• [Source text]:
"""

Caring for Ourselves So We Can Care for Each Other

Michael J. Bobbitt and Raymond O. Caldwell in Conversation, Part II

Michael: I used to work at the Smithsonian Discovery Theater with Roberta Gasbarre, and as we looked at plays to produce and write, she taught me that there were four pillars that had to be present in the shows. One, they had to be museum-worthy. Two, they had to be interactive. Three, they had to be authentic—whatever the subject matter was, the people putting the show together had to be of that community. And four, there had to be a call to action—now you’ve seen this play, what are you going to do about it?

We’re having a discussion later today with the staff about our post-show conversations, trying to figure out what our innovation behind them is and what we want to incorporate institutionally. I want them to be interactive, but I also want to take time at every post-show conversation to have a call to action and have the audience stand up and tell people what they’re going to do. I’m looking forward to seeing how that works out.

Raymond: That model for conversation is so important and it is central to what we do at Theater Alliance. Colin Hovde, the former artistic director, really brought this idea to the company during a production of Occupied Territories. By the end of the show, the audience was left sitting in the theatre and couldn’t move. They needed to talk about it but were frozen, captivated by the work. Colin thought, Let’s create a space for a conversation.

We’re so used to talkbacks where the artists sit on a stage and talk at audiences. A conversation asks people not only to share but to listen. Whoever is moderating has to create space for listening. This goes back to the equity work we’re talking about. How are we actually creating space to authentically listen, to acknowledge all of our biases? Because even as a Black, gay, Asian man, I have a number of biases. When I go into conversation, how am I bringing those biases and how am I checking them?

"""

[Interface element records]

"""

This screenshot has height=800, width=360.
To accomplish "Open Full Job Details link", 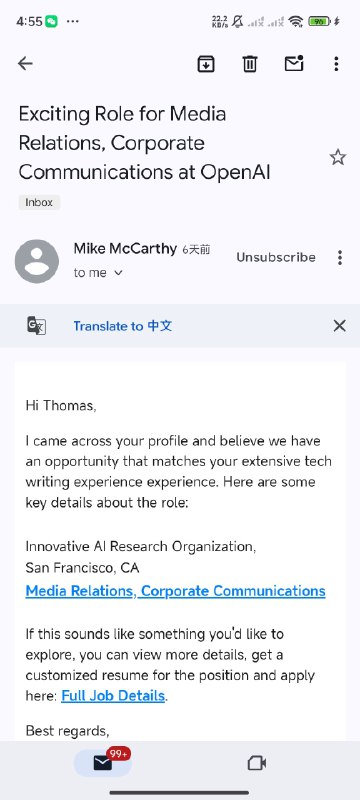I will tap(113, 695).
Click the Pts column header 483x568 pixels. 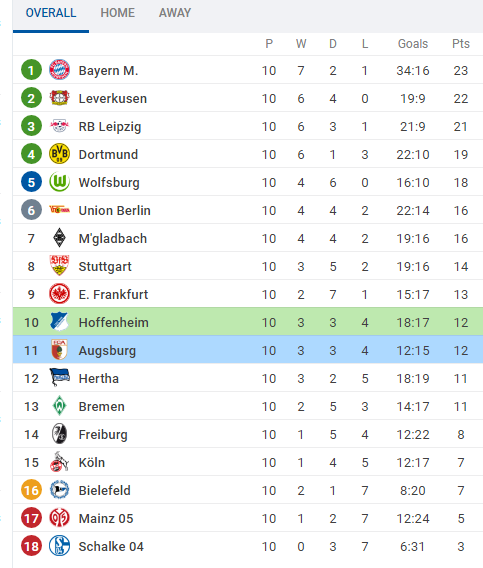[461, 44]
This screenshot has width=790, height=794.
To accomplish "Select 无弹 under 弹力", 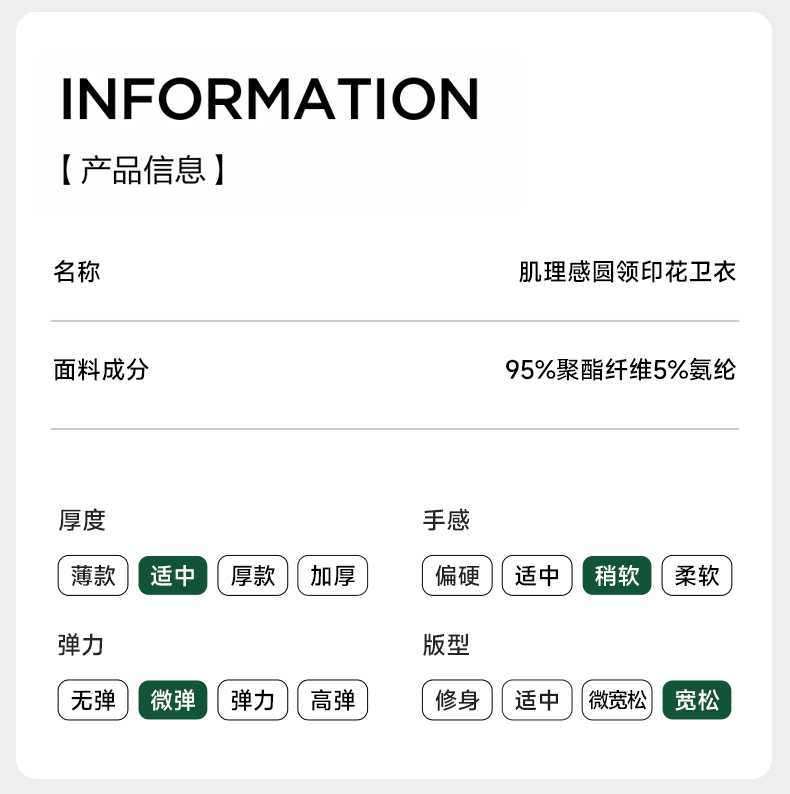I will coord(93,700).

"""

• [What is asked]:
1. Recast the paragraph of the theater conversation that begins "Michael: I used to work at the Smithsonian Discovery Theater" as a short list, keeping its main facts.
2. Reproduce the passage of the theater conversation from "We’re having a" up to and including "for a conversation.", word for word.
These rows were drawn from a separate source.

• [Exercise solutions]:
1.
At the Smithsonian Discovery Theater, Roberta Gasbarre taught Michael four pillars every show needed:
- Museum-worthy content
- Interactivity
- Authenticity: the people creating the show come from the community of its subject
- A call to action: asking the audience what they will do now that they have seen the play

2.
We’re having a discussion later today with the staff about our post-show conversations, trying to figure out what our innovation behind them is and what we want to incorporate institutionally. I want them to be interactive, but I also want to take time at every post-show conversation to have a call to action and have the audience stand up and tell people what they’re going to do. I’m looking forward to seeing how that works out.

Raymond: That model for conversation is so important and it is central to what we do at Theater Alliance. Colin Hovde, the former artistic director, really brought this idea to the company during a production of Occupied Territories. By the end of the show, the audience was left sitting in the theatre and couldn’t move. They needed to talk about it but were frozen, captivated by the work. Colin thought, Let’s create a space for a conversation.